*** Records for this task Section Begins ***
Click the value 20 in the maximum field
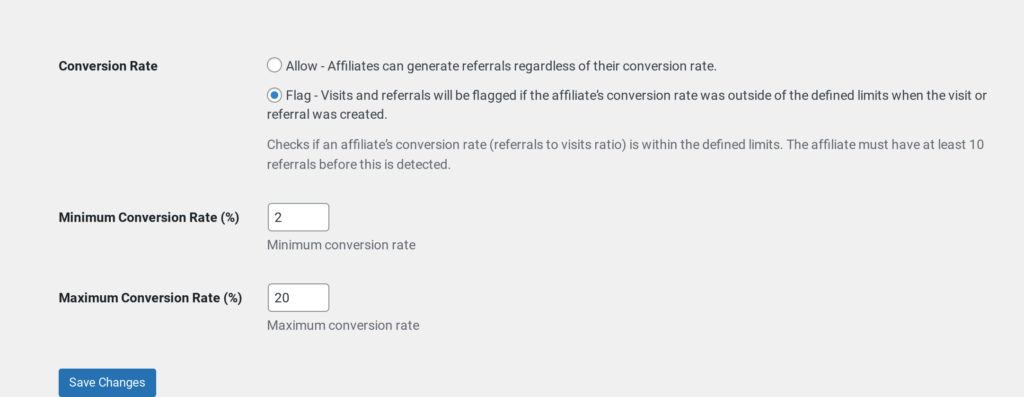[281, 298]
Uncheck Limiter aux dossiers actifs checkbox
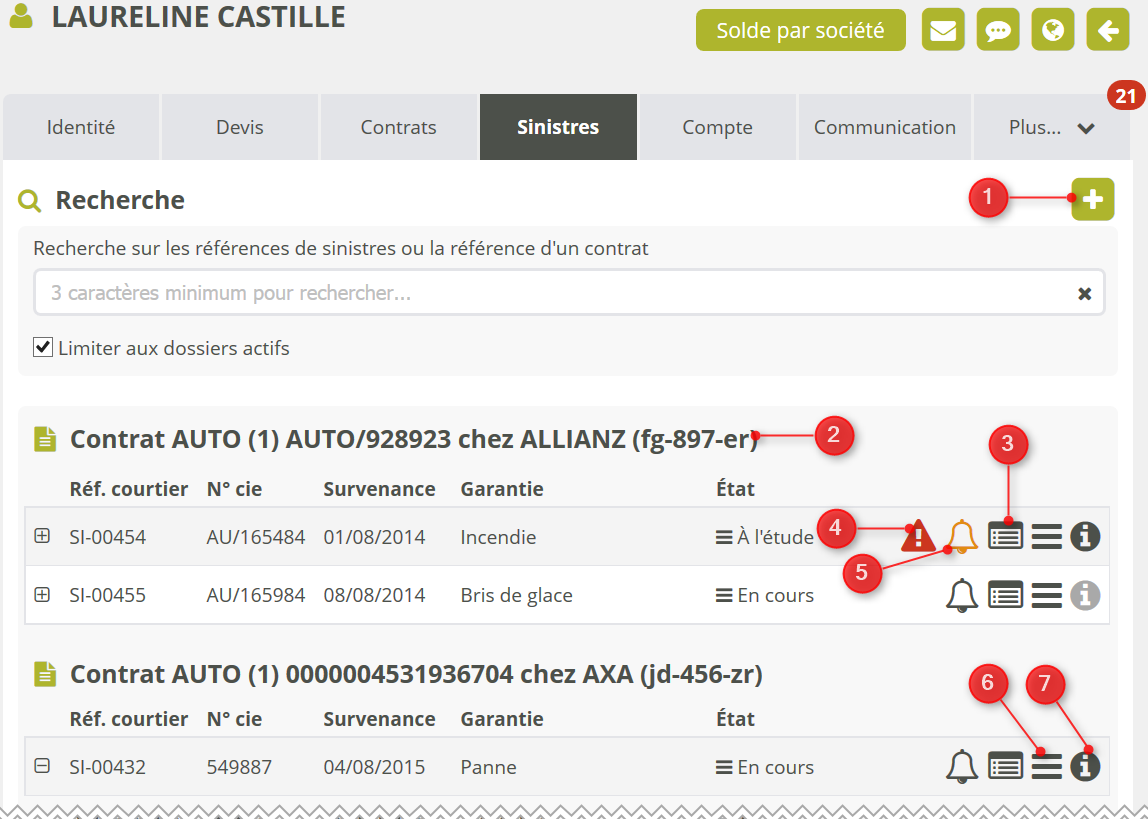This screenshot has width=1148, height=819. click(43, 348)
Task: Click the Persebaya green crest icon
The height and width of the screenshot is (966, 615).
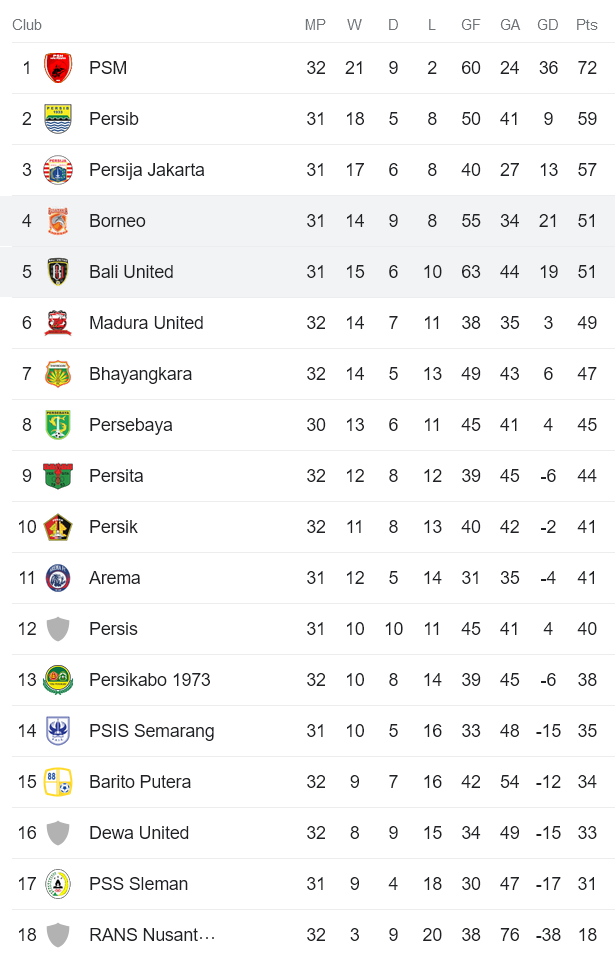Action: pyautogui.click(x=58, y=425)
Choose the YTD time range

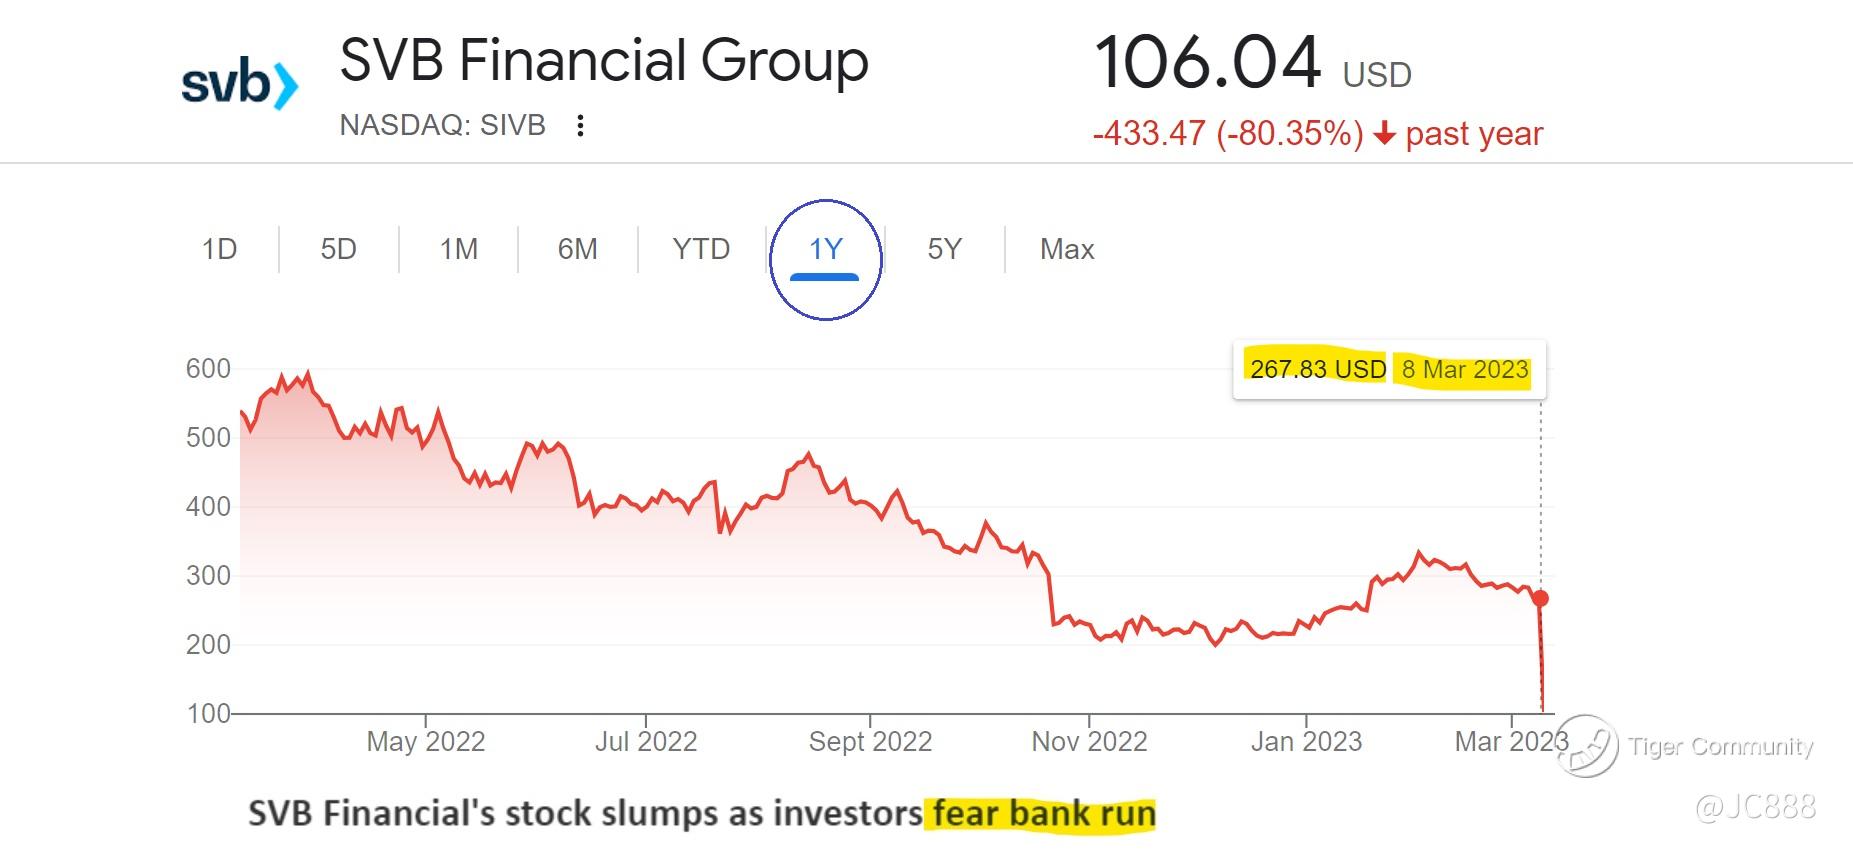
*** Records for this task Section Ends ***
Work item
Without the images, write out each line of the data verbatim.

Answer space
Click the value 20 in the maximum field
[281, 298]
Uncheck Limiter aux dossiers actifs checkbox
This screenshot has width=1148, height=819. click(43, 348)
Task: Click the Persebaya green crest icon
The height and width of the screenshot is (966, 615).
Action: pyautogui.click(x=58, y=425)
Choose the YTD time range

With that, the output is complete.